La intensidad interior de Antonio López Sáenz

La intensidad interior de Antonio López Sáenz
Por:
  • miguel_angel_munoz

La luz es el blanco de la sombra.

Pero es la pupila negra la que ve.

LARS FORSELL

El romanticismo fue sin duda un acto de fe en el arte. El «espíritu del tiempo» romántico define al artista moderno como el creador que apuesta por la trascendencia estética y descubre el significado de la obra de arte. John Berger reflexiona sobre el papel que tiene que mostrar a las «almas de plomo», incapaces de elevarse por encima de su estatura, cómo transfigura un universo que es y no es subjetivo, y sólo a medias personal: el reino del arte. Madame de Stael publicó el tratado De la influencia de las pasiones sobre la felicidad (1796), donde proponía el retorno del juego de la imaginación, la vuelta al cosmos de las imágenes donde la subjetividad es aún capaz de recrear el estado de la naturaleza. Pero el artista es un ser apasionado por definición, y las pasiones nos inclinan a la dependencia y, desde luego, a la creación. Hay que destacar aquí la «necesidad de hacer», que me parece clave en la creación artística. Deseo que, asociado a la imaginación, produce la obra de arte. Bien apunta Paul Claudel: «L’oeuvre d’art est le résultad de la collaboration de l’imagination avec le désir».

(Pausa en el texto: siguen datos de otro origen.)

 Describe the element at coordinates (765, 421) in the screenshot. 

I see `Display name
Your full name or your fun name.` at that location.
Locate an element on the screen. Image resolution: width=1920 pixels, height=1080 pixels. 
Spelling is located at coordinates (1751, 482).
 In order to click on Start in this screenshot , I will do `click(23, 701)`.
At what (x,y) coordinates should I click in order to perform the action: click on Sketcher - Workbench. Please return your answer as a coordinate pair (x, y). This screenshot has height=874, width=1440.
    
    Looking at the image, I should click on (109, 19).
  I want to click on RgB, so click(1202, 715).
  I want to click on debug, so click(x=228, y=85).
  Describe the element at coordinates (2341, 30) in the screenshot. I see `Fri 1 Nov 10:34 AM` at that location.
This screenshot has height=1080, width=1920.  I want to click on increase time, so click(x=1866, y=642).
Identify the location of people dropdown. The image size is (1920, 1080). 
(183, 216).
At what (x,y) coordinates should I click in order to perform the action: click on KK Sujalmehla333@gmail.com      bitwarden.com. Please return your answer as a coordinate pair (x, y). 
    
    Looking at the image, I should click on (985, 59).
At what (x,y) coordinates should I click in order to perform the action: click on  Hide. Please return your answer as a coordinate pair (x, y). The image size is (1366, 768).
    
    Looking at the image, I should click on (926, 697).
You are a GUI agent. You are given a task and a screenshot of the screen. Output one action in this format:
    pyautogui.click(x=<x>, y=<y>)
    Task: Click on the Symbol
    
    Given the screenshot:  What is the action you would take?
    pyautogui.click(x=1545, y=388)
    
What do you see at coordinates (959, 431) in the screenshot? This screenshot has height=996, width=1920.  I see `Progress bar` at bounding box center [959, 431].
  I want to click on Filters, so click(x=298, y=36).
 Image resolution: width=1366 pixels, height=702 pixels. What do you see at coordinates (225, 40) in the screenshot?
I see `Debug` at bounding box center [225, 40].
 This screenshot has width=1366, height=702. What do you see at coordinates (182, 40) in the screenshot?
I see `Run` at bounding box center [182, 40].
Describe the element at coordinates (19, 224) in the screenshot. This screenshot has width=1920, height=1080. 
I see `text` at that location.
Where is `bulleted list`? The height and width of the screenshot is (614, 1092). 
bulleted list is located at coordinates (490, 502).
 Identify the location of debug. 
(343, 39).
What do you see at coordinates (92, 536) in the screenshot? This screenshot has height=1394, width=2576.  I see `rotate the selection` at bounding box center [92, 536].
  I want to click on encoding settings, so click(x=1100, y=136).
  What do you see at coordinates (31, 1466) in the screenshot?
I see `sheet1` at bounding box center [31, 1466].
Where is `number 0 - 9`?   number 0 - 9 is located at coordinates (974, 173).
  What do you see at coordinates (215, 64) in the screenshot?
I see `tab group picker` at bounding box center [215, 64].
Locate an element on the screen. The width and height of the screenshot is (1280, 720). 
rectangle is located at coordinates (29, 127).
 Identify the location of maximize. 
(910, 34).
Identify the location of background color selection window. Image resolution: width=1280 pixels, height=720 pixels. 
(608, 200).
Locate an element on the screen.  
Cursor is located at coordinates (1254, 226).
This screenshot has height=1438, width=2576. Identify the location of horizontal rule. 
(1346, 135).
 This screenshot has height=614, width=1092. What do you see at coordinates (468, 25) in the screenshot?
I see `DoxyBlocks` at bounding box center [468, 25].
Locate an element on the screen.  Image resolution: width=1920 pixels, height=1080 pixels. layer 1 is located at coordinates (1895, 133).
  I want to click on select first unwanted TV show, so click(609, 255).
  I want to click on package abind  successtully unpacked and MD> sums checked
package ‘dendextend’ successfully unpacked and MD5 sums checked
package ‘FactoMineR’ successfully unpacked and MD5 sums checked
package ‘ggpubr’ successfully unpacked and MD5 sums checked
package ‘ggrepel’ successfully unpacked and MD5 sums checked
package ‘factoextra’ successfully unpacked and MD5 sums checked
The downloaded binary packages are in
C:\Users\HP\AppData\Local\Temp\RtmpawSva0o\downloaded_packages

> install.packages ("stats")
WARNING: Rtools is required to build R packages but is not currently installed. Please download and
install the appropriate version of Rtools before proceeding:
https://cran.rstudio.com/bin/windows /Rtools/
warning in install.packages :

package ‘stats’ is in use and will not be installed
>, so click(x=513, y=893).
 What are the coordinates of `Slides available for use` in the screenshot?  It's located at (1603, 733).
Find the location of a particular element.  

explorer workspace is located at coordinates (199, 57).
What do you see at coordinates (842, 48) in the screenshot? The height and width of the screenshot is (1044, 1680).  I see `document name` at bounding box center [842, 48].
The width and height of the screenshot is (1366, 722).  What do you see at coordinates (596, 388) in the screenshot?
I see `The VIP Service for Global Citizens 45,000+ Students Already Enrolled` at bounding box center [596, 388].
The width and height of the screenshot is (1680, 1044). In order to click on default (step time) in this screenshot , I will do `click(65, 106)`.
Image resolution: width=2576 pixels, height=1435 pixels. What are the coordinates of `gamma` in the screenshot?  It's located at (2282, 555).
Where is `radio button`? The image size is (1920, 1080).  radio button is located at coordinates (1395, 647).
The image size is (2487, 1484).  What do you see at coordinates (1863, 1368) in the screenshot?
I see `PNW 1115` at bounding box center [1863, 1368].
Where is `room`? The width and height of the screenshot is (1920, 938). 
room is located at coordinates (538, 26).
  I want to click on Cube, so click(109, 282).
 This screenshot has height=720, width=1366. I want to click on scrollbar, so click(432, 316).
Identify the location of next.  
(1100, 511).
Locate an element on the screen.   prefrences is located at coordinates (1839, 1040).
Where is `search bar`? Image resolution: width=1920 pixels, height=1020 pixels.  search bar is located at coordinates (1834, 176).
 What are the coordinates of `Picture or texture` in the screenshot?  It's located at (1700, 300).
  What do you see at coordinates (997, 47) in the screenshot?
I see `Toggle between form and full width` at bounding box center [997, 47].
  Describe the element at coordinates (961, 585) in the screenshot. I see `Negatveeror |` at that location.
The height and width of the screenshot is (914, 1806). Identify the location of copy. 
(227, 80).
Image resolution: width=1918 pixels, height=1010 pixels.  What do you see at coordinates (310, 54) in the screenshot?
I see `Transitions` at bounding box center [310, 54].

En este sentido, la pintura de Antonio López Sáenz (Mazatlán, Sinaloa, 1936) es heredera del romanticismo: arranca de una reflexión severa sobre su capacidad imaginativa. Su pintura es silenciosa: despliega una gama de posibilidades de aproximación ilimitada. Es una pintura que constituye unas formas de concordancia con algo ya hecho, por la naturaleza o por la nueva realidad del arte, que voluntariamente se desentiende del confinamiento histórico. Es tal vez una pintura visionaria que absorbe la atención del espectador y aniquila cualquier referencia innecesaria para la aproximación estética de un drama formal a menudo impenetrable («El arte es siempre una armonía paralela a la naturaleza», decía Paul Cézanne). Una obra en la que se plantean problemas constantes, tanto de concepto como de técnica y de lenguaje, y en la cual va abriendo y desbrozando un serie de caminos únicos e irrepetibles en el arte mexicano de la segunda mitad el siglo XX.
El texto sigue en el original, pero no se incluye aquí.